In the recovery room the patients breathing appeared to be inadequate with SpO2 less than 90%. An air way was given respiration was watched . It was found that the patient was showing signs  of incomplete reversal with jerky muscular  movement of limbs and inadequate respiratory movement. A second dose of Neostigmine atropine mixture was given IV . Still there was no improvement. The big abdomen  caused more embarrassment to respiratory function. It was intermittently supported with Ambu bag and mask ventilation. When ever there was some fall in Spo2 a little ambu bagging helped to regain Spo2 to 100 %. In the process it was suspected that there is a stomach is inflated with air and we tried to remove  the air introducuing a feeding tube  and were not sure how much was removed. The presence of feeding tube made the bag mask ventilation difficult and therefore the patient was intubated with a 7.5 mm tube on the recovery trolley as such with out any drug or additional muscle relaxant. As such she resisted a little and intubation was completed with ease .

As we tried several times with a T –piece connection  to maintain resp ,But the respiratory drive  and ventilation did not improve  more Ambu bagging support was needed to main Oxygen saturation and avoid CO2 retention and sweating.  Some secretion appeared in the Et tube at this time it was felt probably the patient has aspirated with some Gastric content during  Ambu and mask ventilation. So the patient was shifted to ICU for full and controlled ventilation.
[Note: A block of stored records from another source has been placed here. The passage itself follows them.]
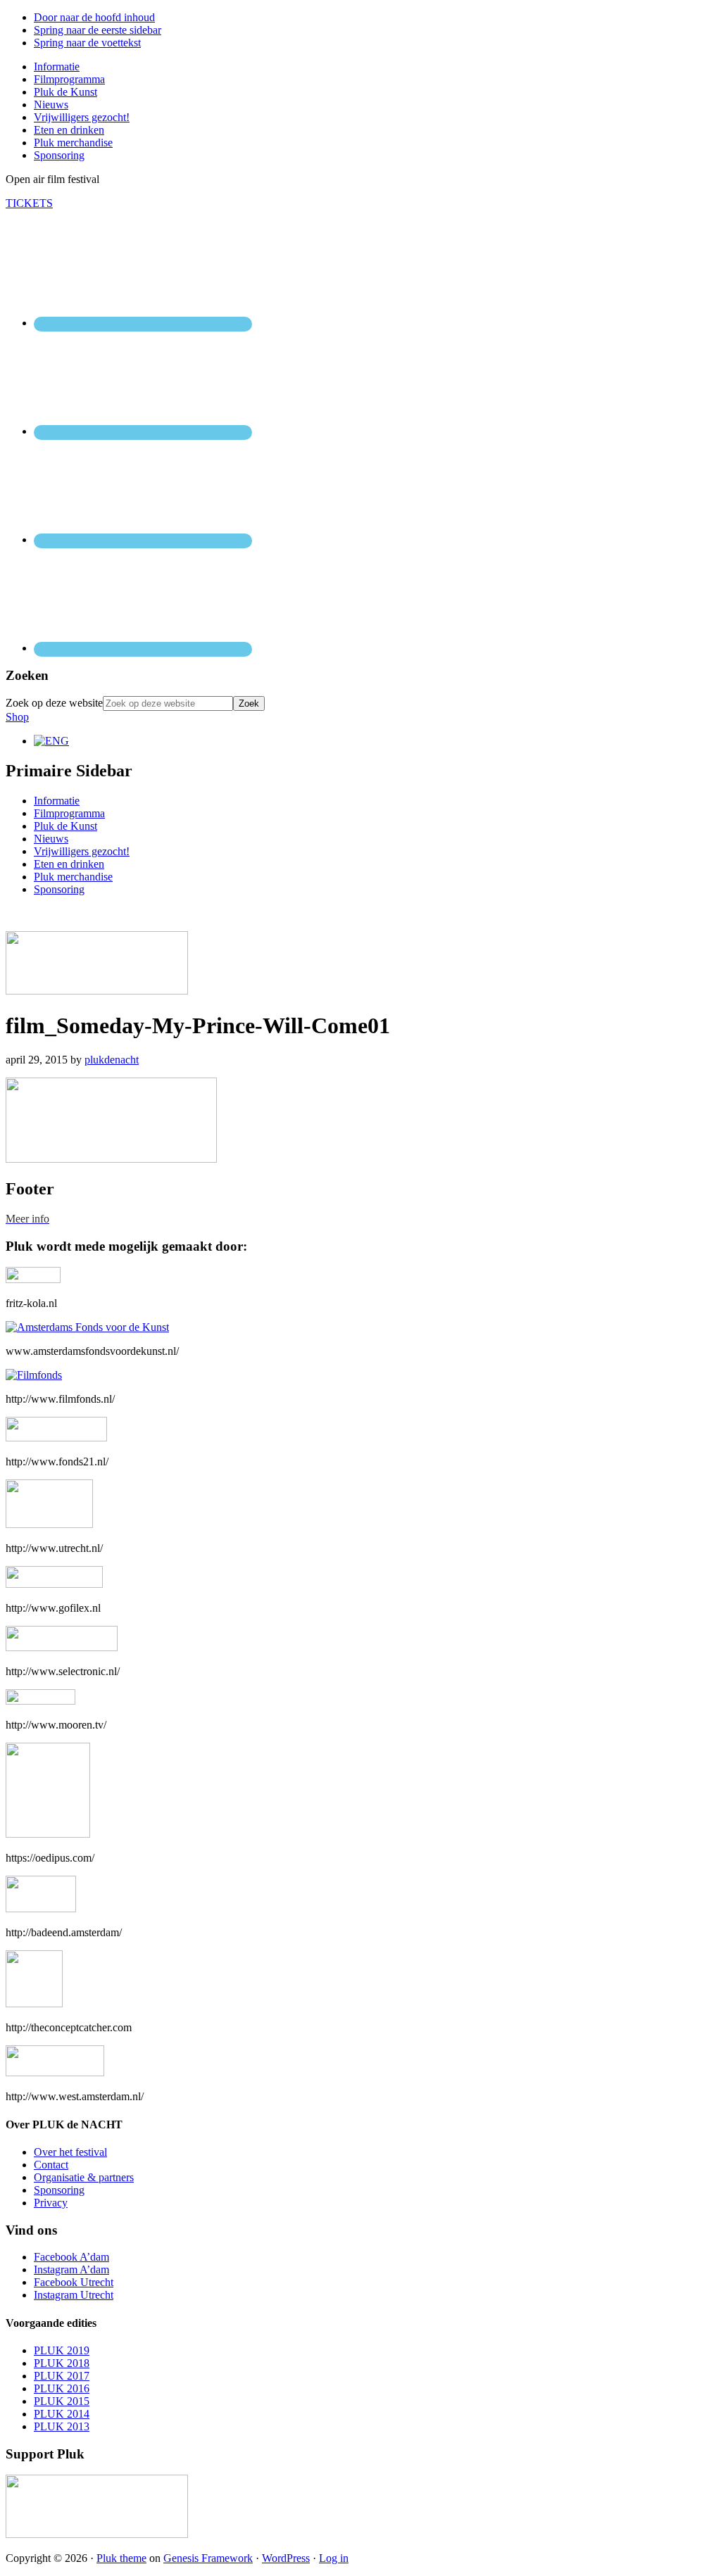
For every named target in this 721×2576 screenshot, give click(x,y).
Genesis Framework (208, 2558)
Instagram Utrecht (73, 2295)
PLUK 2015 (61, 2401)
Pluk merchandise (73, 877)
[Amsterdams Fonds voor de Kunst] (87, 1327)
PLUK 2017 (61, 2376)
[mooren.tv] (40, 1701)
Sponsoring (59, 889)
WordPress (286, 2558)
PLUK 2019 (61, 2350)
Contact (51, 2165)
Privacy (51, 2203)
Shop (17, 717)
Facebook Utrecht (73, 2282)
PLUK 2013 (61, 2426)
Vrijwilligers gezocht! (82, 851)
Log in (334, 2558)
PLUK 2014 (61, 2414)
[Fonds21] (56, 1438)
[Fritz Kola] (33, 1279)
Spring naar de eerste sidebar (97, 30)
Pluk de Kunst (65, 826)
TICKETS (29, 203)
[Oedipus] (48, 1834)
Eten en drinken (69, 864)
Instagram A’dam (71, 2269)
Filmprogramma (69, 813)
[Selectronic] (62, 1647)
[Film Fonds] (34, 1375)
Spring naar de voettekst (87, 43)
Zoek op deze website (54, 703)
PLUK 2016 (61, 2388)
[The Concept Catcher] (34, 2003)
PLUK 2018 (61, 2363)
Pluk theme (121, 2558)
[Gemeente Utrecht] (49, 1524)
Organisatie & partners (84, 2177)
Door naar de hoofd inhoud (94, 17)
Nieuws (51, 839)
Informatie (57, 801)
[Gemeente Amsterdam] (55, 2072)
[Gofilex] (54, 1584)
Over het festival (70, 2152)
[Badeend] (41, 1908)
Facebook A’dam (71, 2257)
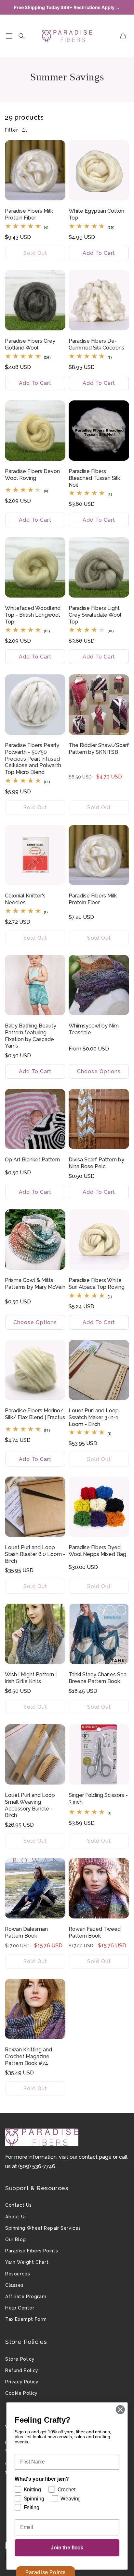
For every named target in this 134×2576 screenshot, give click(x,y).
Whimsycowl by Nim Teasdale (94, 1029)
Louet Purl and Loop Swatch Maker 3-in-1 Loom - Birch (94, 1417)
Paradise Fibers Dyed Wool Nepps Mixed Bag (97, 1550)
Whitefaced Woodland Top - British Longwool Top (32, 615)
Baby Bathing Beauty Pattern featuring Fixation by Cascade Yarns (30, 1036)
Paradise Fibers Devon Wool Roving (32, 474)
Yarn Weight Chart (26, 2262)
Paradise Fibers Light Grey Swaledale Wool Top (95, 615)
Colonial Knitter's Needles (25, 899)
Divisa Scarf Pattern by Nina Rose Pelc (96, 1163)
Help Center (19, 2307)
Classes (14, 2285)
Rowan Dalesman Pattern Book (26, 1932)
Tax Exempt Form (26, 2319)
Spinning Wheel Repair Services (43, 2228)
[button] (9, 36)
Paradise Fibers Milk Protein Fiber (29, 214)
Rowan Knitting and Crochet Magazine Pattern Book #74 (28, 2056)
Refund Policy (21, 2370)
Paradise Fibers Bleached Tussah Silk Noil (94, 478)
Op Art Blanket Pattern (32, 1160)
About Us (16, 2216)
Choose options (99, 1071)
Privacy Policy (21, 2381)
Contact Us (18, 2205)
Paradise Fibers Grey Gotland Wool (30, 344)
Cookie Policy (21, 2393)
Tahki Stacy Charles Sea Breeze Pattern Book (98, 1677)
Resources (17, 2273)
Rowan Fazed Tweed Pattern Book (95, 1932)
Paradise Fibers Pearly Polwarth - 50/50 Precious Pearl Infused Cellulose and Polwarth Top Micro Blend (33, 758)
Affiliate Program (25, 2296)
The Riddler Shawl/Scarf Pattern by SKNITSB (99, 748)
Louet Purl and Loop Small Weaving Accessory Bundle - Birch (30, 1805)
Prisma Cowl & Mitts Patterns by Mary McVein (35, 1283)
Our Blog (15, 2239)
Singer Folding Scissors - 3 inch (98, 1798)
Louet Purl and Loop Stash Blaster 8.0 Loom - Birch (35, 1554)
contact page (95, 2157)
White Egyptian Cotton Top (96, 214)
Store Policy (19, 2359)
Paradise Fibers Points (31, 2250)
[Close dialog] (120, 2409)
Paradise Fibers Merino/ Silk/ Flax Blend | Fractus (35, 1413)
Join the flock (67, 2547)
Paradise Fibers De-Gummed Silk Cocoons (96, 344)
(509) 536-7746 (36, 2166)
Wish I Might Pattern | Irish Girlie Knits (31, 1677)
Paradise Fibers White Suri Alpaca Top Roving (97, 1283)
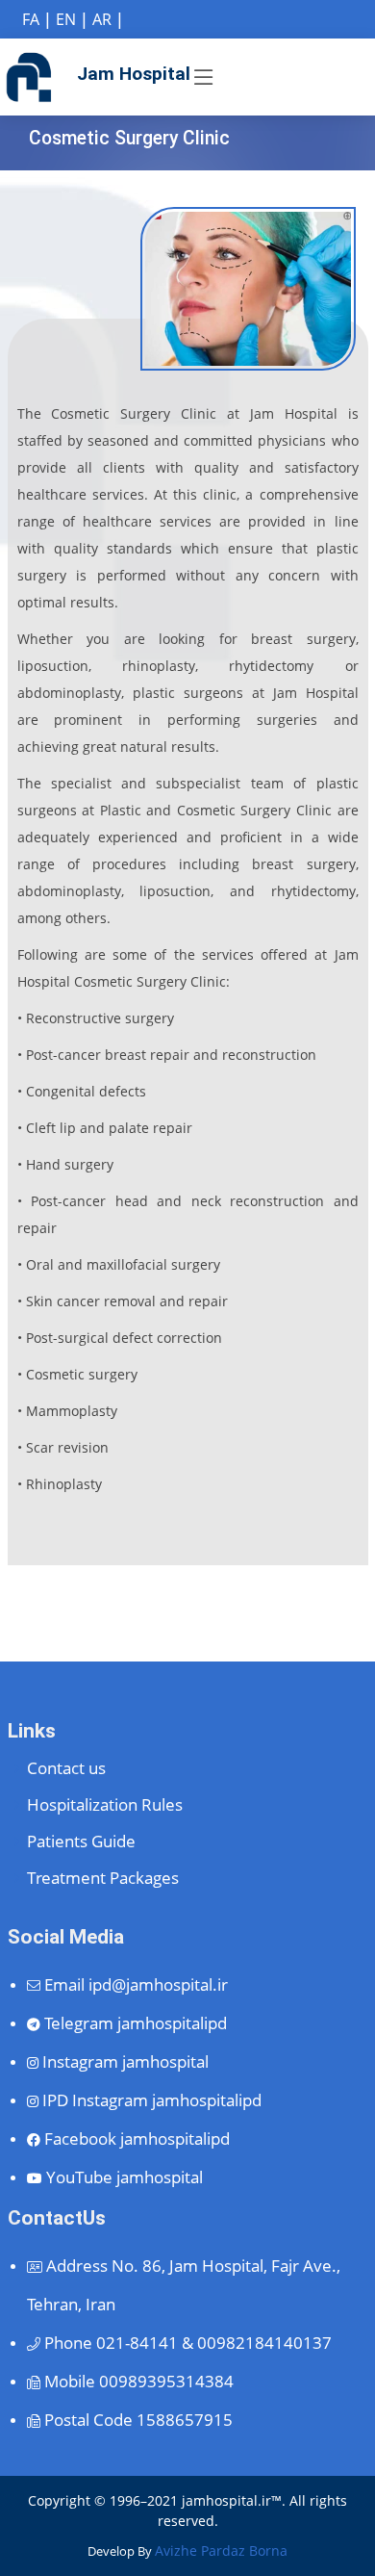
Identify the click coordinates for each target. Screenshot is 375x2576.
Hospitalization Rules (105, 1804)
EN (66, 19)
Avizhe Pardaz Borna (221, 2550)
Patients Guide (81, 1841)
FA (30, 19)
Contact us (66, 1768)
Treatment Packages (103, 1877)
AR (102, 19)
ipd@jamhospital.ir (136, 1984)
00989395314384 (139, 2381)
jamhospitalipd (135, 2023)
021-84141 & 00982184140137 (188, 2342)
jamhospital (125, 2061)
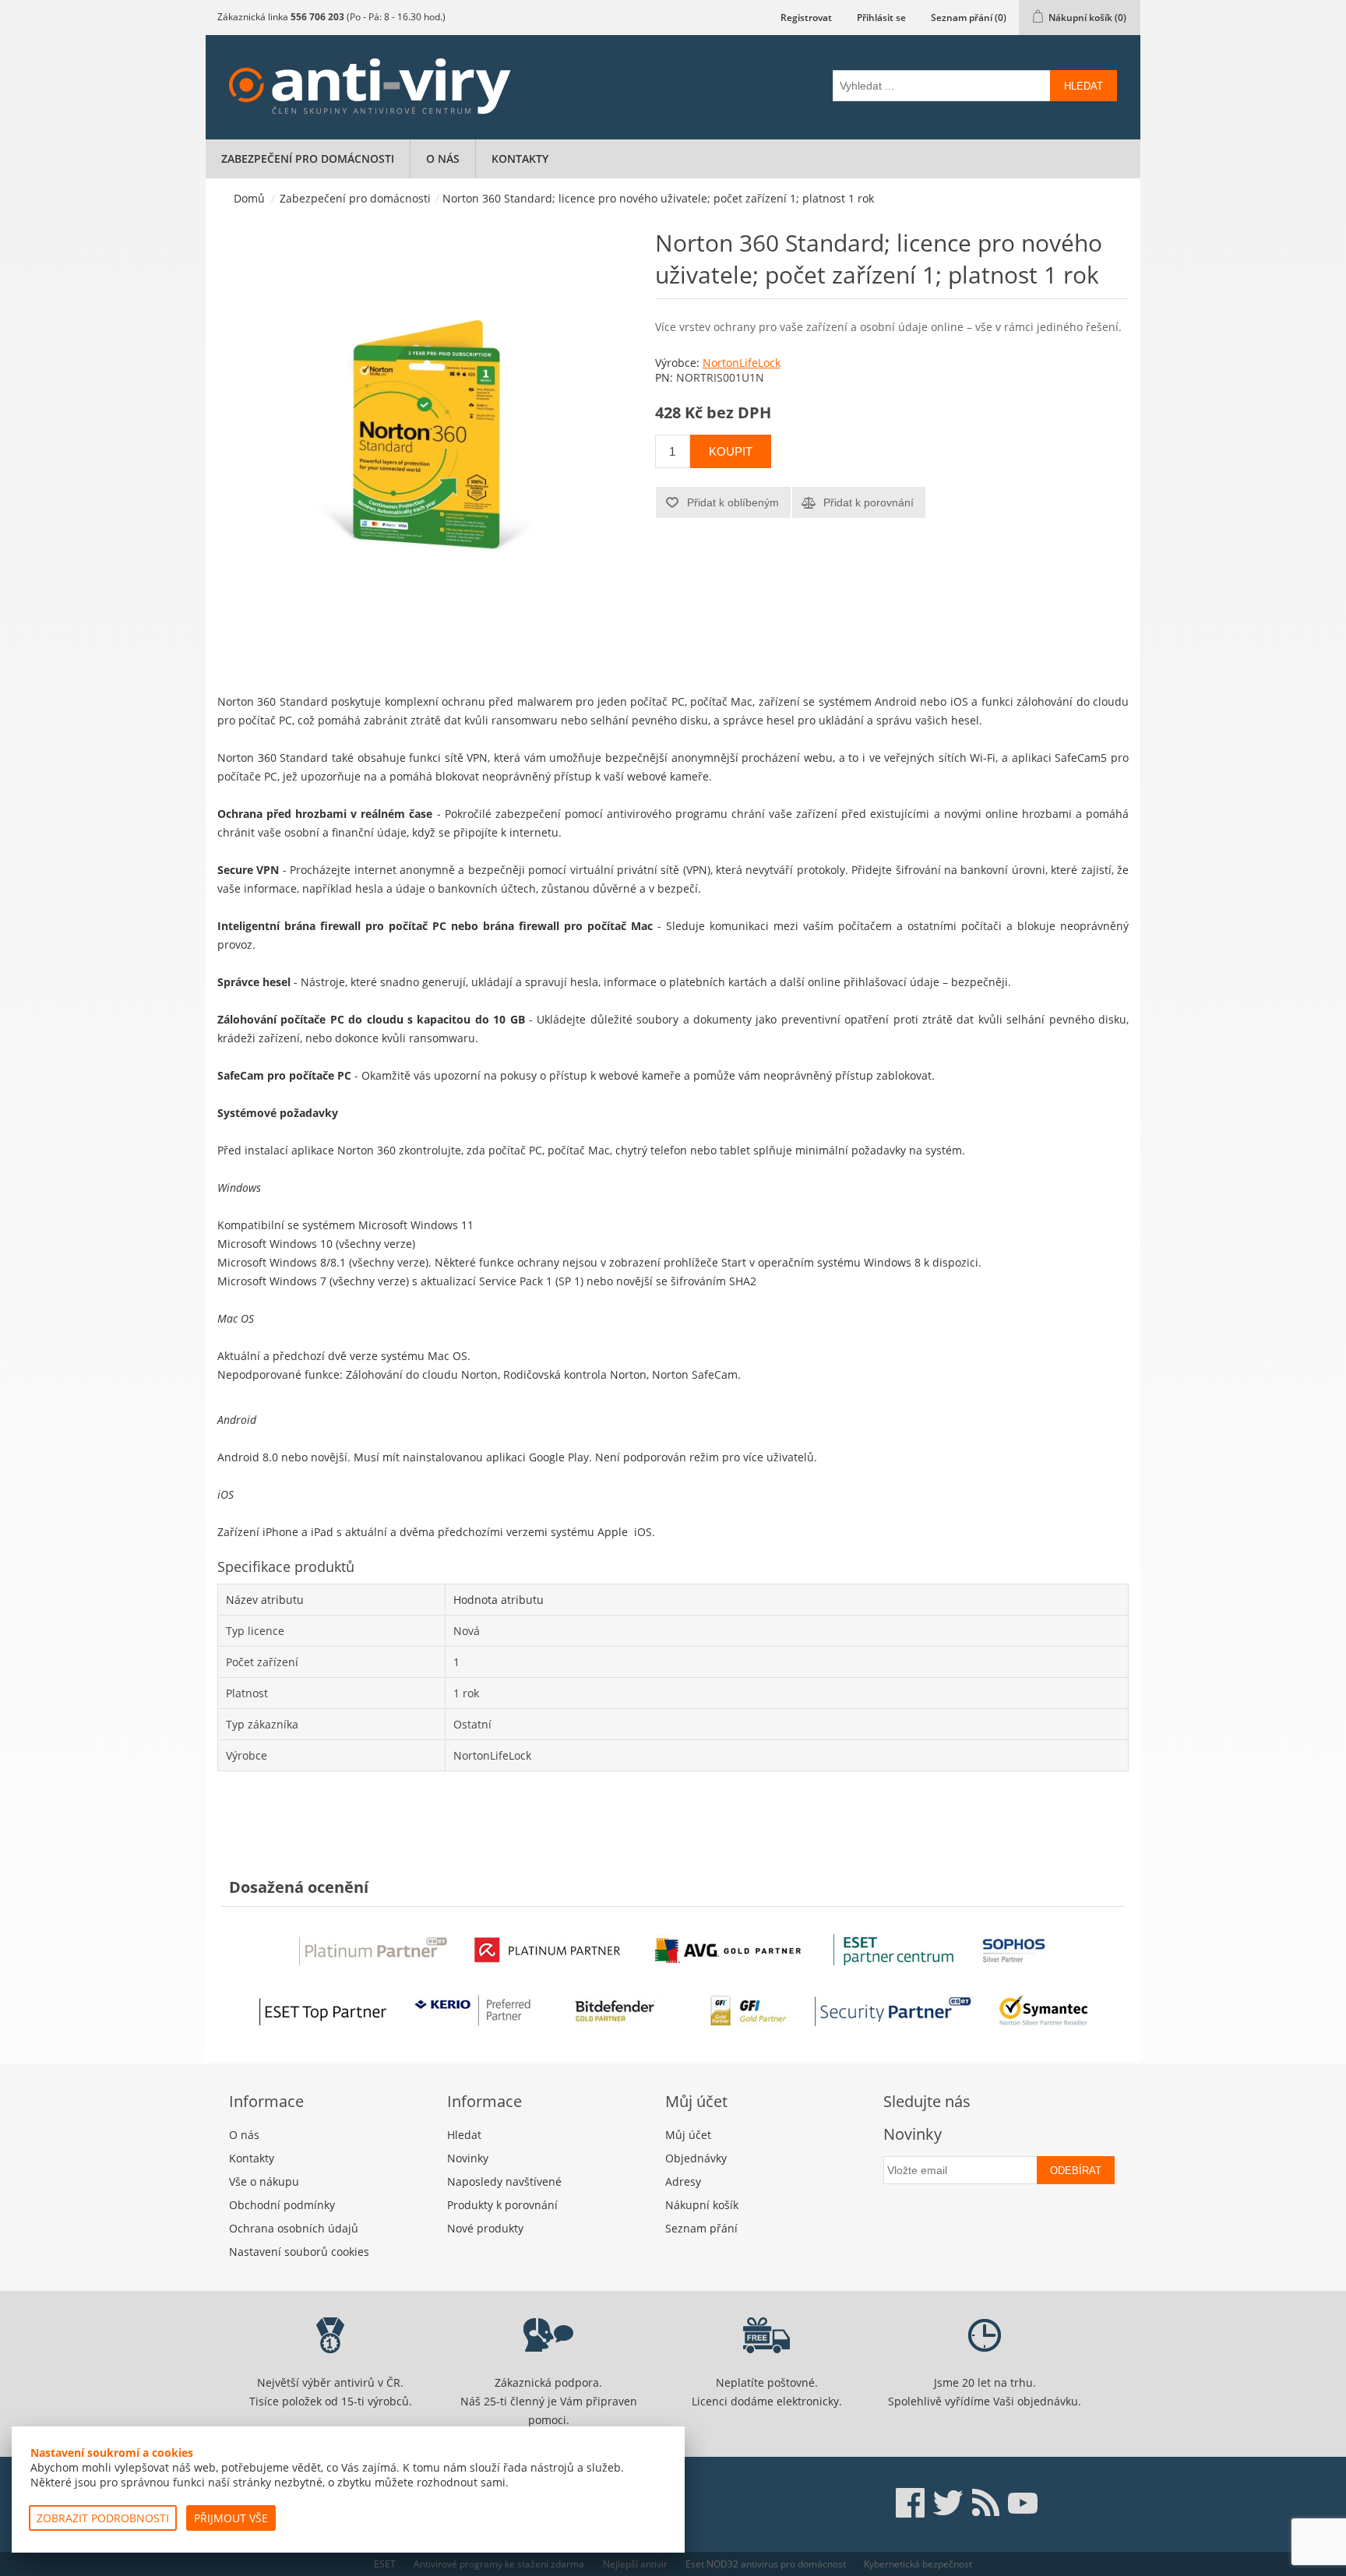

The patient was initially put on Pressure control with SIMV FiO2  0.5 Pr 20cm Peep of 5 and SIMV rate of 12. IE ratio of 1:2 but spO2 was still low and Ambu ventilation showed better SpO2. So the setting was changed to  Pure pressure control Pr of 20cmH2O PEEP of 10 . f=15 I;E ratio of 1:1.5 FiO2 =0.6.  Over the next 15-20 mins patient was stabilized for SpO2, HR. BP was low because of high Intrathoracic pressure and a rapid fluid and a small dose of nor adrenaline helped.   A small dose of Lasix. Change of Antibiotics  wasdone. By next 4 hrs  the pt was better with  stable vitals and patient looking up. Gradually Fi)2, PEEP and Pressure was reduced after overnight ventilation the patient was extubated  and transferred to Ward with out any hassle.

Analysis:

            1. Fundamentally  the process of reversal should have been initiated after some respiratory activity is seen.

            2. The patient should not have been extubated just because started bucking on the tube.

            3. Re intubation should have been planned earlier

            4. What ever way one ventilate with Ambu bag and mask. There is always chance of air going to stomach.

            5. Chance of Aspiration regurgitation  is highest during this period and can not be ruled out.

            6. Persistent Hypoxic episode  could lead to pulmonary edema.

            7. In this case development of pulm edema could be either of the factors as mentioned above.